Reinaldo cuenta con gracia, mostrando su sonrisa sin dientes que, aunque por mucho tiempo esto fue motivo de chistes entre compañeros, otros cuatro empleados que lo acompañaban difundieron su acción y la publicaron en el periódico del banco. Después de eso la institución le dio el título de “El buen amigo, empleado, el servicial e insobornable”, que mantuvo hasta que se pensionó de la entidad, en 1989.

Las acciones que han tocado el corazón de muchas personas no terminan allí. Aun a sus 87 años no teme salir lesionado por cumplir con su ley de vida de servir a los demás. Por ejemplo, hace siete meses fue quien rescató a un niño de dos años que cayó a una alcantarilla de casi dos metros de profundidad, en el centro de Bogotá. Y el pasado 25 de abril no le tembló la voz para gritarles a los encapuchados: “La Policía es humana y no duerme por cuidarnos a los civiles. Cómo se les ocurre a esos desadaptados atacarla. Paz, por favor”.
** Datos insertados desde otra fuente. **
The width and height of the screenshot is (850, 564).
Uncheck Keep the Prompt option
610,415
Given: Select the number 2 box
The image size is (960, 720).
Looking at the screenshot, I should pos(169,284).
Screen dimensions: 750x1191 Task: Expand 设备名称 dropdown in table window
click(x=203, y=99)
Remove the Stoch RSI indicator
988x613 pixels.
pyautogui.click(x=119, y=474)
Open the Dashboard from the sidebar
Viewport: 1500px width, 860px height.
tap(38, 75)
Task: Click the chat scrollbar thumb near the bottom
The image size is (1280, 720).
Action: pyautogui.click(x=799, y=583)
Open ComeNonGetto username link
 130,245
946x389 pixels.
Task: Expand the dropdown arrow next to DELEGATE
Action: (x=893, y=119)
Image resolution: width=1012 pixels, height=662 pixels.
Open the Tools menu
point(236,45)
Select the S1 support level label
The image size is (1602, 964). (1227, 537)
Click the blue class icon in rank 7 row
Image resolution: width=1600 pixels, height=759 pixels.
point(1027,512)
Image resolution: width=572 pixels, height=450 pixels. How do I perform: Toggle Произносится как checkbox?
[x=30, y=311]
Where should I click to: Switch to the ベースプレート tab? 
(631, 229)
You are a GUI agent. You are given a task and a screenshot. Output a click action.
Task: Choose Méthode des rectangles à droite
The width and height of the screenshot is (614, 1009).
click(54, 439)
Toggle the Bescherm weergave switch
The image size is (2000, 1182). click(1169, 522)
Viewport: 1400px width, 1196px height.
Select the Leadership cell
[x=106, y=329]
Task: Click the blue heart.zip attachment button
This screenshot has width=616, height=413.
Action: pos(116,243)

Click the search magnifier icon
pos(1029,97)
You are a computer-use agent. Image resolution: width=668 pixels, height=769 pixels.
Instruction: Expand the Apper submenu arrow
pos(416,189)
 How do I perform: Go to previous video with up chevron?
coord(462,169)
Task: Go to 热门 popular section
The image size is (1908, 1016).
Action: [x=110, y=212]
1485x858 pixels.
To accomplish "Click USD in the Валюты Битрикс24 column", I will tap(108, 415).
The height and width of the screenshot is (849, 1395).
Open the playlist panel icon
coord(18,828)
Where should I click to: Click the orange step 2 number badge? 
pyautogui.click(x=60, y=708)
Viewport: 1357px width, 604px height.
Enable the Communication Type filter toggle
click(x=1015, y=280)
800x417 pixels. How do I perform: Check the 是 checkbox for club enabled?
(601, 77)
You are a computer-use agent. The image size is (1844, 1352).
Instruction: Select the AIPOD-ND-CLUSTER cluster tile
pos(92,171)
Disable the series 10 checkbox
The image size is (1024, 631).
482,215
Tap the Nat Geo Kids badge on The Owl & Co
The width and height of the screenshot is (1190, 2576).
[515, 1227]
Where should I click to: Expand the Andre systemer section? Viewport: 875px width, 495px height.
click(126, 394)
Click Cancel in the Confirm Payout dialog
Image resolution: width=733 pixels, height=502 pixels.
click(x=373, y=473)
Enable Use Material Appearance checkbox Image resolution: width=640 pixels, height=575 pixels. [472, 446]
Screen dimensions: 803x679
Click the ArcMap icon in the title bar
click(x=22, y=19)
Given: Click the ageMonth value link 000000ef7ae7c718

Durante el enfrentamiento se cayó de las escaleras de la catedral, lo que le provocó una leve lesión en su cadera, de la cual se está recuperando. Aun así dice que se siente afortunado de gozar de una buena salud, que le permite salir todos los días a trabajar para reunir el dinero que necesita para comprarle pañales a su esposa de 86 años. “A mí no me duele ni una muela, porque no tengo, gracias a Dios. Mi motivación es el cuidado de mi mujer y promover la paz y el amor que tanto necesita nuestra sociedad. Bogotá es maravillosa y lo único que deseo es que la gente, sobre todo los jóvenes, se den cuenta de eso, la cuiden y respeten a la autoridad, que tanto se esfuerza por vernos bien”.

Una vez más su lema de vida lo llevará a recibir una nueva condecoración, esta vez de la Policía Metropolitana de Bogotá, que reconocerá su valentía durante las manifestaciones. Esto no lo cambiará, pues él asegura que mientras Dios se lo permita, seguirá trabajando sobre la carrera séptima, a la espera de ayudar a quien lo necesite.